> **Data supplied**:
________________

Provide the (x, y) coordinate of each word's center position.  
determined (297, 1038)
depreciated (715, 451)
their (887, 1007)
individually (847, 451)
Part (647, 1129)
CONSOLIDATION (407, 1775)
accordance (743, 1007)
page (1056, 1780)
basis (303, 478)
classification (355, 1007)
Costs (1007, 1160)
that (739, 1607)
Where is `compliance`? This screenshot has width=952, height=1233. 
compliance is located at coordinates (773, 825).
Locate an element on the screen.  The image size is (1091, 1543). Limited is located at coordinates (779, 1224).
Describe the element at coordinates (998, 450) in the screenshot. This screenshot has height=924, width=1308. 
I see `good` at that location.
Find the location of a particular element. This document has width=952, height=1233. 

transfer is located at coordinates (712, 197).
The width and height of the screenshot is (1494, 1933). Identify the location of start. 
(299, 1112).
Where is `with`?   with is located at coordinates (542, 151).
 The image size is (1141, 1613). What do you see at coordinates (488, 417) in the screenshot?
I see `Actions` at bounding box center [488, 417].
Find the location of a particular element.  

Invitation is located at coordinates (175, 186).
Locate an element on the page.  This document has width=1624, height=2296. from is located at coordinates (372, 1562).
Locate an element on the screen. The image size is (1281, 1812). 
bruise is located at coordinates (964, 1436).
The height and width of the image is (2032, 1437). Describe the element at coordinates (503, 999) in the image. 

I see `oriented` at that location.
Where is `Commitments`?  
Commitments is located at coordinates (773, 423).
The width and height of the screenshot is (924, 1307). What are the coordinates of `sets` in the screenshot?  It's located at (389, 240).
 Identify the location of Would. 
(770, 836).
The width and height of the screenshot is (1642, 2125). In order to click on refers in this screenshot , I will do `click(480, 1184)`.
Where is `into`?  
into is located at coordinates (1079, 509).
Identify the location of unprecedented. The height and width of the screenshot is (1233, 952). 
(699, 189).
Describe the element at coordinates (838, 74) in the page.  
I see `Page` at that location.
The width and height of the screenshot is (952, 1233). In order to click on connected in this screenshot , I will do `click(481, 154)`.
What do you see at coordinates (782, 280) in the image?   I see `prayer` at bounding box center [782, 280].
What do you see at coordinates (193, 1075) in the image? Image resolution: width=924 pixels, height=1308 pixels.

________________

> **Given request**: Reproduce the material verbatim, from the line containing "Locate an element on the screen. The" through the end of the material.

> **Complete output**:
Locate an element on the screen. The image size is (1281, 1812). 
bruise is located at coordinates (964, 1436).
The height and width of the image is (2032, 1437). Describe the element at coordinates (503, 999) in the image. 

I see `oriented` at that location.
Where is `Commitments`?  
Commitments is located at coordinates (773, 423).
The width and height of the screenshot is (924, 1307). What are the coordinates of `sets` in the screenshot?  It's located at (389, 240).
 Identify the location of Would. 
(770, 836).
The width and height of the screenshot is (1642, 2125). In order to click on refers in this screenshot , I will do `click(480, 1184)`.
Where is `into`?  
into is located at coordinates (1079, 509).
Identify the location of unprecedented. The height and width of the screenshot is (1233, 952). 
(699, 189).
Describe the element at coordinates (838, 74) in the page.  
I see `Page` at that location.
The width and height of the screenshot is (952, 1233). In order to click on connected in this screenshot , I will do `click(481, 154)`.
What do you see at coordinates (782, 280) in the image?   I see `prayer` at bounding box center [782, 280].
What do you see at coordinates (193, 1075) in the image? Image resolution: width=924 pixels, height=1308 pixels.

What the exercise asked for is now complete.